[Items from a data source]

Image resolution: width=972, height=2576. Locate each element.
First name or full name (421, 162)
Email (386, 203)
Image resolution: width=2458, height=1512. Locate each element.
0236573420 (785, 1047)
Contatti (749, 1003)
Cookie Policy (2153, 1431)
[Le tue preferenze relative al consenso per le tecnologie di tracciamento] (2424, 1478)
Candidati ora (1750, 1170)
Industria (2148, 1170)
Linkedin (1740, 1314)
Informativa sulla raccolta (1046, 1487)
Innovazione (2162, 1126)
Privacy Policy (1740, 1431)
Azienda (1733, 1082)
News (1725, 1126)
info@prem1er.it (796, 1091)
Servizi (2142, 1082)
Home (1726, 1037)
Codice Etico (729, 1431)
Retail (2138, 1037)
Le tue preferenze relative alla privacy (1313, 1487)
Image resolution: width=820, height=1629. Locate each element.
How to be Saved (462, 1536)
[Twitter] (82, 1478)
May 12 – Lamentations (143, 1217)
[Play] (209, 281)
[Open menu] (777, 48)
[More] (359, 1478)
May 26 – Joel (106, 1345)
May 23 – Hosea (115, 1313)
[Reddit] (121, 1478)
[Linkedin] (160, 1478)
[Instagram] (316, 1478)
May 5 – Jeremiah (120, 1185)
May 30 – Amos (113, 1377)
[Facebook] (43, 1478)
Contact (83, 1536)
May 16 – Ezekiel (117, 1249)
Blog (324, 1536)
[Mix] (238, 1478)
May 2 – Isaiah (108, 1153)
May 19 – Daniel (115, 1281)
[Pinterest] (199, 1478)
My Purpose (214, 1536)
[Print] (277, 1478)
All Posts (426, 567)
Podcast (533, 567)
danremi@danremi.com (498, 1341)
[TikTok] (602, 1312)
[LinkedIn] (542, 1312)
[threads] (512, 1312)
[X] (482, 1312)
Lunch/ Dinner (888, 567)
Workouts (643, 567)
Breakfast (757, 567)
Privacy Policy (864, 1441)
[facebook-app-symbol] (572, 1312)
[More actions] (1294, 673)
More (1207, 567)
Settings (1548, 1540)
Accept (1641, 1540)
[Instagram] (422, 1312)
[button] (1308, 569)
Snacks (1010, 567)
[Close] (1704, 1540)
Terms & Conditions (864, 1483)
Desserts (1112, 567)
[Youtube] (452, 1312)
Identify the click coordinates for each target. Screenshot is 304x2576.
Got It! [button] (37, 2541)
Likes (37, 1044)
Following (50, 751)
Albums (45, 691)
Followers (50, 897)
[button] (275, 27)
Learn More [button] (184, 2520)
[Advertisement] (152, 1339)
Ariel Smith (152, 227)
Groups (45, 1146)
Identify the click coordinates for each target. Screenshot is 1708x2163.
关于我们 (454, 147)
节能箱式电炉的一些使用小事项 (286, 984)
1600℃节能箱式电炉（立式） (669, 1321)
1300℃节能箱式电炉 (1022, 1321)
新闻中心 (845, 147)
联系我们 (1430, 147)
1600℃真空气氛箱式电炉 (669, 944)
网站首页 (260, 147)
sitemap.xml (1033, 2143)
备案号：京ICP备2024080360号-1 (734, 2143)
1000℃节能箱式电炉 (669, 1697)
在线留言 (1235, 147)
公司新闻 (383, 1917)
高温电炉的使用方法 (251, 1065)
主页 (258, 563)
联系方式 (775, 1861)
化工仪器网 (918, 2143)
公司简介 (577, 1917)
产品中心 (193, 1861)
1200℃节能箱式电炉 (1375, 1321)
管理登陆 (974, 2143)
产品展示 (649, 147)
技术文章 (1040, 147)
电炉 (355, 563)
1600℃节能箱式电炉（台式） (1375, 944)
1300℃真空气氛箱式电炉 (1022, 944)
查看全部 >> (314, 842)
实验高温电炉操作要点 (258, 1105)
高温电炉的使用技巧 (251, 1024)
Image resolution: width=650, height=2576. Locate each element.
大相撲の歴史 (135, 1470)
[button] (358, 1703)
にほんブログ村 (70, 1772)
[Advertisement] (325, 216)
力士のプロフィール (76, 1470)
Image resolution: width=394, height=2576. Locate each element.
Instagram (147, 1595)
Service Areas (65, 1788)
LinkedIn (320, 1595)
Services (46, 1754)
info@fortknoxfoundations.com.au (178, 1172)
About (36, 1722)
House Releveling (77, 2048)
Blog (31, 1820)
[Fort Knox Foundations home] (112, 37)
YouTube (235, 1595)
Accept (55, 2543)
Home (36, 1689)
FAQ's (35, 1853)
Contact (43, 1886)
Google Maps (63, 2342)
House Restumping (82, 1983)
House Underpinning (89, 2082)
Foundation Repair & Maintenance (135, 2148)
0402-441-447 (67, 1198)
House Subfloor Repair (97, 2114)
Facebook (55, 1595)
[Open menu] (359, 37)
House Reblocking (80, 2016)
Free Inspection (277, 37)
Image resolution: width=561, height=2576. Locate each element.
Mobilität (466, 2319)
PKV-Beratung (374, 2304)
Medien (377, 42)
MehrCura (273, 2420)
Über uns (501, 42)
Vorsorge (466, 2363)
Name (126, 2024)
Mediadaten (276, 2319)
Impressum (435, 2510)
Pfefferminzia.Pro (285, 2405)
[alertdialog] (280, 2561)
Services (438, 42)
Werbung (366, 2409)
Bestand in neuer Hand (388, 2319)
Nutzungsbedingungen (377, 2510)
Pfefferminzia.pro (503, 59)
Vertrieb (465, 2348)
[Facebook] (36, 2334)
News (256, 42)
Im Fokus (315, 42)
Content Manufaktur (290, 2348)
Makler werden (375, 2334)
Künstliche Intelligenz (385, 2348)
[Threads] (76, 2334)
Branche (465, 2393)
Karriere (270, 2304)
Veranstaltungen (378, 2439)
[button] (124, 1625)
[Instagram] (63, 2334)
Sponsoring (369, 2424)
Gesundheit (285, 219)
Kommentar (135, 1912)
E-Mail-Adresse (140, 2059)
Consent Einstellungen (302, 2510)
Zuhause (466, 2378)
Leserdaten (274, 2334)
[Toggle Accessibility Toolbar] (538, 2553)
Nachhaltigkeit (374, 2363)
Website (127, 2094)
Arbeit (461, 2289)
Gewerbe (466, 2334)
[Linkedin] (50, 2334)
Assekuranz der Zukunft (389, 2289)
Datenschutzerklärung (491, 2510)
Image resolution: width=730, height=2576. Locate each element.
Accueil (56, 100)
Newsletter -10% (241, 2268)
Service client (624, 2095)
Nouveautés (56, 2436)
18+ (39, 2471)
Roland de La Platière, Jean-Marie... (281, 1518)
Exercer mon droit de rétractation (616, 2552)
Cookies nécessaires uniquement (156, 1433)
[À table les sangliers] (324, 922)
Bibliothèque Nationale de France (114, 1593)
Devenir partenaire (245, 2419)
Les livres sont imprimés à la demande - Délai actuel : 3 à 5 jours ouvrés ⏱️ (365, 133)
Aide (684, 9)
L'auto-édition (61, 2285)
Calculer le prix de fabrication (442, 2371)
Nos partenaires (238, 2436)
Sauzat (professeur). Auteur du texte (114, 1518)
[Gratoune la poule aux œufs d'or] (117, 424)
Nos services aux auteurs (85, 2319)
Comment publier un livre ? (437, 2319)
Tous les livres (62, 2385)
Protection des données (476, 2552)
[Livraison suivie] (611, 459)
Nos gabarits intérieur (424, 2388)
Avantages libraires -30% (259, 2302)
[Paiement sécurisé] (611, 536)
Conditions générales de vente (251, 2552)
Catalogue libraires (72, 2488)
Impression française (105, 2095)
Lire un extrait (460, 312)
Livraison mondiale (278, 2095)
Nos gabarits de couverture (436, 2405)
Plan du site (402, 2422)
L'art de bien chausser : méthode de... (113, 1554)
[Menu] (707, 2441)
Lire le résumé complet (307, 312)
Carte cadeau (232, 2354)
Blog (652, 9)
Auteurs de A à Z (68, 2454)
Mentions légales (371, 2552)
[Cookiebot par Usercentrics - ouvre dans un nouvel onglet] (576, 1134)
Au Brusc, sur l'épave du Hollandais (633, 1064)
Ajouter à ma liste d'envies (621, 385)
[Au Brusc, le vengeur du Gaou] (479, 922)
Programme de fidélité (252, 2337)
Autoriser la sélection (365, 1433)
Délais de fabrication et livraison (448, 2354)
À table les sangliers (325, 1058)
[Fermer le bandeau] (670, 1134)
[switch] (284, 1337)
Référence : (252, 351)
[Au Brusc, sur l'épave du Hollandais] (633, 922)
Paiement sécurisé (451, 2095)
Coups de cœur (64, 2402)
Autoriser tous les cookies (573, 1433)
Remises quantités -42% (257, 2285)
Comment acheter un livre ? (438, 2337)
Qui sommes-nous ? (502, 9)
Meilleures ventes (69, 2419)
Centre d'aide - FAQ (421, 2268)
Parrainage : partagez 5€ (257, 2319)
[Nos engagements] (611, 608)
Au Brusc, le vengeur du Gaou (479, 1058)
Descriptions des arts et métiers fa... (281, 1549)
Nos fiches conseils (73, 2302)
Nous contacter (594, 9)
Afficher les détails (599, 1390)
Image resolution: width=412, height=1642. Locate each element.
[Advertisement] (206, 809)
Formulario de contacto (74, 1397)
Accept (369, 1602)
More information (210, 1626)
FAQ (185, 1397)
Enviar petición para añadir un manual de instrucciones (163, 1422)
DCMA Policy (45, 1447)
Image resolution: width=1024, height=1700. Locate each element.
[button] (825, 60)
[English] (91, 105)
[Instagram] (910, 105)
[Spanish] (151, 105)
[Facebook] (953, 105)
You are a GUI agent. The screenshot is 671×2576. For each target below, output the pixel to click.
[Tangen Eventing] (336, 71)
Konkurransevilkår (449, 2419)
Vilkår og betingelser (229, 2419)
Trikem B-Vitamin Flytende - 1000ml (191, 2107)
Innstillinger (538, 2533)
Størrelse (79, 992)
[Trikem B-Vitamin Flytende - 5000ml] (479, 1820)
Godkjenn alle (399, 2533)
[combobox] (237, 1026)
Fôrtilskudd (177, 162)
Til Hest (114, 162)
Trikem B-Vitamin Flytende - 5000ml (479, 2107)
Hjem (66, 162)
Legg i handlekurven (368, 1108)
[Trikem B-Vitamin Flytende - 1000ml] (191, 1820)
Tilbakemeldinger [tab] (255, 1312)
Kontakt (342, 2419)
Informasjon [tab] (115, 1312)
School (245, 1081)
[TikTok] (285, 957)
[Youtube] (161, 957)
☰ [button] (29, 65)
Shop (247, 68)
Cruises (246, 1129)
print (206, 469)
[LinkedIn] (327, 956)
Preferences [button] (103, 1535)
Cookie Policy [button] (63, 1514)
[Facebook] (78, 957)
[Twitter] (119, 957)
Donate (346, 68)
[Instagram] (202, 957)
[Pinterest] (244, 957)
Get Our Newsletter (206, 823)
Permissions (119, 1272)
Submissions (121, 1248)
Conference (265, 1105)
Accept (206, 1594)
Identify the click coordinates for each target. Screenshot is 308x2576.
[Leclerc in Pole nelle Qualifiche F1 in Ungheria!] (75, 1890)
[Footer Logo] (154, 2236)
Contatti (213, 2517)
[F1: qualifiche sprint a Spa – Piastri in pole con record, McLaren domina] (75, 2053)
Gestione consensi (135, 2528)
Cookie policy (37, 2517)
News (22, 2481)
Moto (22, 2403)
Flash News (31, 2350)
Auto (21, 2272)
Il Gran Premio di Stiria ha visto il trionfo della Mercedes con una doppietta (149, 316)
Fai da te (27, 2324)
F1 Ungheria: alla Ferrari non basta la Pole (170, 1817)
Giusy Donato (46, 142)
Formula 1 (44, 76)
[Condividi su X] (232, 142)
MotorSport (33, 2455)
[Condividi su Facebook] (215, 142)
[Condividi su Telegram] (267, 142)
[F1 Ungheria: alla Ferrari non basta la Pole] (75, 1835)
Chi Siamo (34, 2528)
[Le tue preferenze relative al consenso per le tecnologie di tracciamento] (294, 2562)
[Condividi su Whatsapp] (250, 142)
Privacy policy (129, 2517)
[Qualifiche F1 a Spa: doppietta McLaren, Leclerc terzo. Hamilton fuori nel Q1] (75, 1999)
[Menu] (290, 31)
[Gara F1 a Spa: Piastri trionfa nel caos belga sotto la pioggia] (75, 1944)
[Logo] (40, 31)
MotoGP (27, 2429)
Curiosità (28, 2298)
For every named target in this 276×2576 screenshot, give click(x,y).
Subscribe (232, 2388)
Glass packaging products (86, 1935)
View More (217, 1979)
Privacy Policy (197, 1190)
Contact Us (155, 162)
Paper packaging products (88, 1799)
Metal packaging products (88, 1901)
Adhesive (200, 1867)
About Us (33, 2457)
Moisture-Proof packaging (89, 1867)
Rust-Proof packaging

:: Your objective ::
Of the entries listed above, reproduce only the lines starting at the line containing "Google Maps (63, 2342)" and ending at the line containing "Free Inspection (277, 37)". Include both, exactly as they stand.

:: Reply ::
Google Maps (63, 2342)
House Restumping (82, 1983)
House Underpinning (89, 2082)
Foundation Repair & Maintenance (135, 2148)
0402-441-447 (67, 1198)
House Subfloor Repair (97, 2114)
Facebook (55, 1595)
[Open menu] (359, 37)
House Reblocking (80, 2016)
Free Inspection (277, 37)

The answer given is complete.